## [Supplied records]
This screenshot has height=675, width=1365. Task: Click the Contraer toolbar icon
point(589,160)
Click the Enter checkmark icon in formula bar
* * *
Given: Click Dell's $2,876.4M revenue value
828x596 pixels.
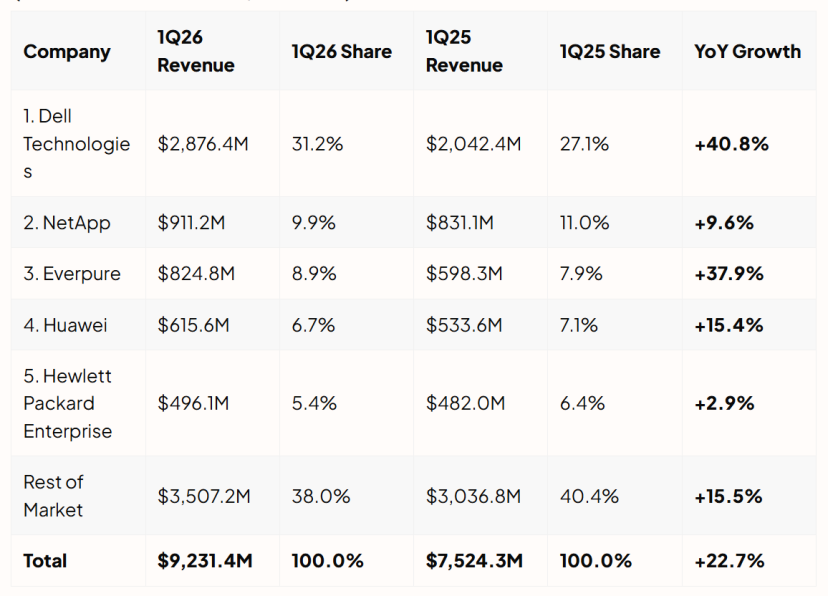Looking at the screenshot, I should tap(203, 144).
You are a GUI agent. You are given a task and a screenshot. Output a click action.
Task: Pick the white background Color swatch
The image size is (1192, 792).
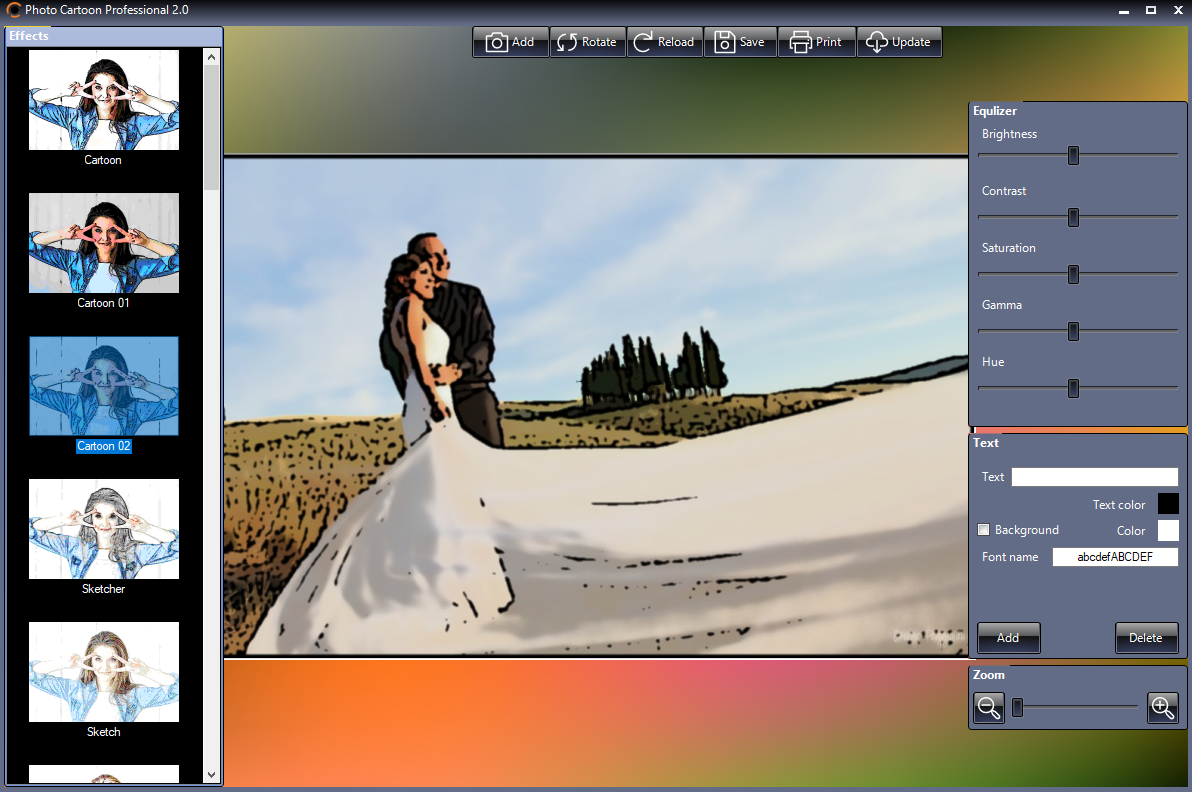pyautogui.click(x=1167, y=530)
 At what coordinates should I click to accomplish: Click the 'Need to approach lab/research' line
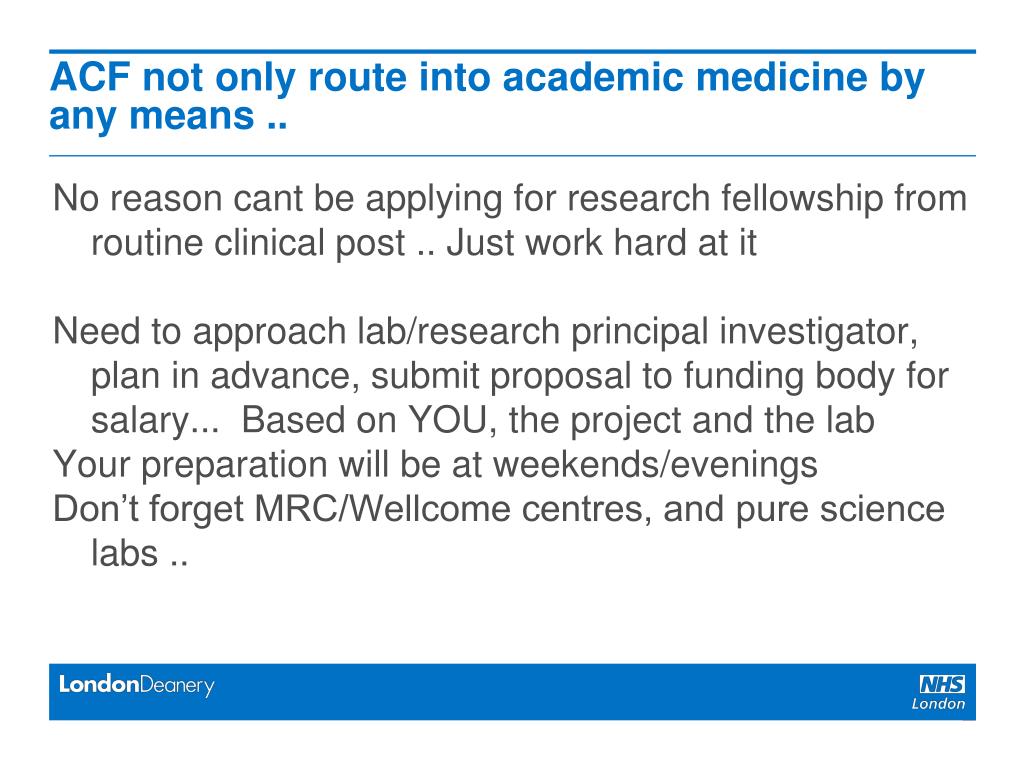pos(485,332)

## [Exercise description]
Reproduce the entries verbatim from the line containing "Given: Click Dell's $2,876.4M revenue value" through the line containing "pos(485,332)", including both of those lines, and omit the pictures.

## [Solution to the exercise]
Given: Click Dell's $2,876.4M revenue value
828x596 pixels.
Looking at the screenshot, I should tap(203, 144).
You are a GUI agent. You are given a task and a screenshot. Output a click action.
Task: Pick the white background Color swatch
The image size is (1192, 792).
pyautogui.click(x=1167, y=530)
 At what coordinates should I click to accomplish: Click the 'Need to approach lab/research' line
pos(485,332)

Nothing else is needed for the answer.